Telah dilakukan kajian komputasi berbasis density functional theory (DFT) pada material 2D silikon yaitu silicene. Setelah dibuktikan adanya perilaku 'massless Dirac fermion' dan struktur geometri buckle pada keadaan optimal, pemberian strain dua-sumbu secara compressive atau tensile telah merubah struktur elektronik dan buckle silicene. Perubahan nilai buckle semakin besar atau kecil tergantung apakah dikenai compressive atau tensile strain. Perubahan struktur elektronik terjadi pada strain ±8% karena kenaikan energi valence band dan penurunan energi conduction band sehingga pada strain ±8% pita energi pada simetri-Gamma dan simetri-K saling overlap yang mengakibatkan silicene menjadi konduktor, overlap energi semakin besar hingga strain -10% dan +12% yaitu 0,7650 eV dan 1,0326 eV. Strain -10% mengakibatkan konstanta buckling semakin besar menjadi 0,8467 Angstrom sementara strain +12% mengakibatkan konstanta buckling semakin kecil menjadi 0,1994 Angstrom.
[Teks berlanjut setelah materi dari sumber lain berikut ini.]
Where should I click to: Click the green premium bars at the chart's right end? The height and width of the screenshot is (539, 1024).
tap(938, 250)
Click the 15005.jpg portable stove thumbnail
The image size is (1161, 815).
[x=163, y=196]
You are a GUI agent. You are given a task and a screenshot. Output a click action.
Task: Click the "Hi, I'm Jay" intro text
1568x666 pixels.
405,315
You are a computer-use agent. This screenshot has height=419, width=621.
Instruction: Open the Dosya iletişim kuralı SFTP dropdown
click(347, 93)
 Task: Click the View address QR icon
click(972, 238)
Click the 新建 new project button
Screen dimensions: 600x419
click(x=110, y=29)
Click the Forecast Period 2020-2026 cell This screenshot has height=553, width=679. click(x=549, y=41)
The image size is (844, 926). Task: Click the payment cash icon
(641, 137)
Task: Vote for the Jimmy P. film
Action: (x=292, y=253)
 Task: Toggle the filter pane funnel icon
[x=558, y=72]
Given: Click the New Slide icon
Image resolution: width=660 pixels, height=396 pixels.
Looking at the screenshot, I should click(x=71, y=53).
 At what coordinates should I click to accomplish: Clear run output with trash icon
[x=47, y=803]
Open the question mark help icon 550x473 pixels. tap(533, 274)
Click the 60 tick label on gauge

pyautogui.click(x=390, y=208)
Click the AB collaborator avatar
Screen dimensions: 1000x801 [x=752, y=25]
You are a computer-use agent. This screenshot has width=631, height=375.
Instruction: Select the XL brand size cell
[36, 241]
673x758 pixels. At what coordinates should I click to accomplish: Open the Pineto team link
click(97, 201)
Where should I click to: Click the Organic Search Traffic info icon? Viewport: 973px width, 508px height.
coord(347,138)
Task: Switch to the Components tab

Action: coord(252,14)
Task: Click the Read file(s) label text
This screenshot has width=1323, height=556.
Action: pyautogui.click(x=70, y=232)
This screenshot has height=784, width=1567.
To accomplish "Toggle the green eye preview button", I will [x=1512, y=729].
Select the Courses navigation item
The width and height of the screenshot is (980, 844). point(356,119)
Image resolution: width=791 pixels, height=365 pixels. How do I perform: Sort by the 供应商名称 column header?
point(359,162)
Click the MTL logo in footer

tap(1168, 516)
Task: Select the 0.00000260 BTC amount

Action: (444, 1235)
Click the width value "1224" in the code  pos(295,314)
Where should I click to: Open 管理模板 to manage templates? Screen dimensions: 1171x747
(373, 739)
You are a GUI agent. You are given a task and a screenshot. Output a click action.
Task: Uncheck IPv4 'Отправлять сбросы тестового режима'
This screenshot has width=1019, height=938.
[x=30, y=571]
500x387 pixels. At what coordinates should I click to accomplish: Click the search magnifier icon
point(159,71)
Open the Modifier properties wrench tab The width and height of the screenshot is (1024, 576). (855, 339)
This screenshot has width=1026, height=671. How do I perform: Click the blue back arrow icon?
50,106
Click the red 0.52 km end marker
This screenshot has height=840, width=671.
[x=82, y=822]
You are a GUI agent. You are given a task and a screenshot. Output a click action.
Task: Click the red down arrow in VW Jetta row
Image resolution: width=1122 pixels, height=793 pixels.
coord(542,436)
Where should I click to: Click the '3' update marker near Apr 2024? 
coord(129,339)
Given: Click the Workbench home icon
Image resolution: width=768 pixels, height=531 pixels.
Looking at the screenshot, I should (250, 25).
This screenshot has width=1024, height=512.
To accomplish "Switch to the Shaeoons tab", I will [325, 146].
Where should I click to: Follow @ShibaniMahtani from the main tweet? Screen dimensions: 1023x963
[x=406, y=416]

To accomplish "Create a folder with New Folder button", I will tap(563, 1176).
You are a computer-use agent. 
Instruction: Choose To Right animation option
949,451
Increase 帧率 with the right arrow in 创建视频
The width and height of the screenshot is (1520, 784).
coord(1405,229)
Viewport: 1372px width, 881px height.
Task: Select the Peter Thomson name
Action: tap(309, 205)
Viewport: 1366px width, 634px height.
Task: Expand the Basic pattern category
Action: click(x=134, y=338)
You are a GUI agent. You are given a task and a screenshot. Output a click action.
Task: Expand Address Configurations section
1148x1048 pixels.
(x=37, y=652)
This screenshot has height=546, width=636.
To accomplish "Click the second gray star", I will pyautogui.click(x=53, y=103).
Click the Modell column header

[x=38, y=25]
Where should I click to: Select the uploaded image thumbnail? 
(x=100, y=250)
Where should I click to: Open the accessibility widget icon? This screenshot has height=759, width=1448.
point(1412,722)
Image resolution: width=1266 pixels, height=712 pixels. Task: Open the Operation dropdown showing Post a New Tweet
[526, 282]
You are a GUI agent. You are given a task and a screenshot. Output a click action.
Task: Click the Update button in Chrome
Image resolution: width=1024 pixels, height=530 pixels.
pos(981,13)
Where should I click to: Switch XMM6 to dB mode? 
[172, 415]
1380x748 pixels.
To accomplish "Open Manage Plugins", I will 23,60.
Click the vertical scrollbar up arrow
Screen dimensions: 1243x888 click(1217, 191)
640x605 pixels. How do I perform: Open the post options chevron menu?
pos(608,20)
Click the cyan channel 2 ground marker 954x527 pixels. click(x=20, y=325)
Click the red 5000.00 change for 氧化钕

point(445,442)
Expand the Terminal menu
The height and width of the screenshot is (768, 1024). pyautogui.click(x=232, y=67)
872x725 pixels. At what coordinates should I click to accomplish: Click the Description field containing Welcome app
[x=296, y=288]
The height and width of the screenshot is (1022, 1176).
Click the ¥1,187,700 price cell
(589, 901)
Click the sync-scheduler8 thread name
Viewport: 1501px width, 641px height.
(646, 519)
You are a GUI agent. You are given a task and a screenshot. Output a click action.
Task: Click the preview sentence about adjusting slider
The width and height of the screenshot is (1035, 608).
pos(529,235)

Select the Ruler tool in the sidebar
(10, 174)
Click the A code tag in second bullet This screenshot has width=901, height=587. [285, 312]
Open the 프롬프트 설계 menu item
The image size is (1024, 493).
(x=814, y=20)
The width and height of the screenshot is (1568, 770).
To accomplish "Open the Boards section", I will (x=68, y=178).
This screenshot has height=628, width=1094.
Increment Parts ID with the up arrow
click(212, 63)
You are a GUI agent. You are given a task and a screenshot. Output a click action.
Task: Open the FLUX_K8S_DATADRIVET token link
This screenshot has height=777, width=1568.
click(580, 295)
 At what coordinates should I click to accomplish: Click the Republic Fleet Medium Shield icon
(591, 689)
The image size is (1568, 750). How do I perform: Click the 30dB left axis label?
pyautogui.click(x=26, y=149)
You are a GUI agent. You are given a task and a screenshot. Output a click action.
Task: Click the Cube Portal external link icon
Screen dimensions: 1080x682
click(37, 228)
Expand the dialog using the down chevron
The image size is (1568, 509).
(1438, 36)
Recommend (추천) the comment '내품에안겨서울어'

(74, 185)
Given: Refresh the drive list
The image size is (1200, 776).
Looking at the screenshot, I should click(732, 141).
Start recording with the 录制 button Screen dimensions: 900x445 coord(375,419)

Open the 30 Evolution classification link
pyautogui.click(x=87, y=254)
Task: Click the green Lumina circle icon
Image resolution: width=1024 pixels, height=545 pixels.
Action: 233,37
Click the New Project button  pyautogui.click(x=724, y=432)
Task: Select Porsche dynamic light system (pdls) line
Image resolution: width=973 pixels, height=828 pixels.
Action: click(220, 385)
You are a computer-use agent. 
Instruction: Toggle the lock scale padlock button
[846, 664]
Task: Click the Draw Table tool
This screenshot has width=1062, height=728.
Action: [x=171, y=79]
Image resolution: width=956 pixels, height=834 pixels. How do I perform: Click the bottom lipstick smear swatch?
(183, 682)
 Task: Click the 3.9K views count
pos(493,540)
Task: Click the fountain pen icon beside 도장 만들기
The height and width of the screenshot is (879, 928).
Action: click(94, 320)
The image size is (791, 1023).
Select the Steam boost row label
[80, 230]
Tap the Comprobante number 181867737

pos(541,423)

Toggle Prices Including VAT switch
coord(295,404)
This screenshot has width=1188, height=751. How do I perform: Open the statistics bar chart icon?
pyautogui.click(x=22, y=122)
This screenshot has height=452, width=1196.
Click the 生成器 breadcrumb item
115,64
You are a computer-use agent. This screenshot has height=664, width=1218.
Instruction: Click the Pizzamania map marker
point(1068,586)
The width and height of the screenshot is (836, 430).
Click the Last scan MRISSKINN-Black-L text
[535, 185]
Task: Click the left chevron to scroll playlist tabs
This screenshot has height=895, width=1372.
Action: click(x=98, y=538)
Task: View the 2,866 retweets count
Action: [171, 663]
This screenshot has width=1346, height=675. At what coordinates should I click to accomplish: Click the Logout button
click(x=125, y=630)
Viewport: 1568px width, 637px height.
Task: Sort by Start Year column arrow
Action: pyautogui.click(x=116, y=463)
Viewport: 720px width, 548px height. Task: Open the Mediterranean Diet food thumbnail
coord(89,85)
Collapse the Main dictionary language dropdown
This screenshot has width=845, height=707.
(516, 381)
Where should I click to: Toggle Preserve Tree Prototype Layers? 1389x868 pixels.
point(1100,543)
Computational study based on density functional theory (DFT) has been investigated for 2D silicon atoms : silicene. After massless Dirac fermion characteristic and buckle geometry structure on optimal parameter have been proved, applied biaxial strain as compressive and tensile has changed electronic properties and geometry structure silicene. The changed values of buckling will increase or decrease whether those are applied as the compressive or tensile strain. The changed electronic structure is applied strain ±8% because shifted valence band and conduction band into Fermi level, as the result energy band on Gamma-point and K-point overlap and finally silicene as a conductor, overlap energy will increase until applied strain -10% and +12% about 0.7650 eV and 1.0326 eV respectively. Strain -10% yield buckling constant will increase to 0.8467 Angstrom while strain +12% yield buckling constant will decrease to 0.1994 Angstrom.

Kata Kunci : Silicene, DFT, Dirac fermion, strain.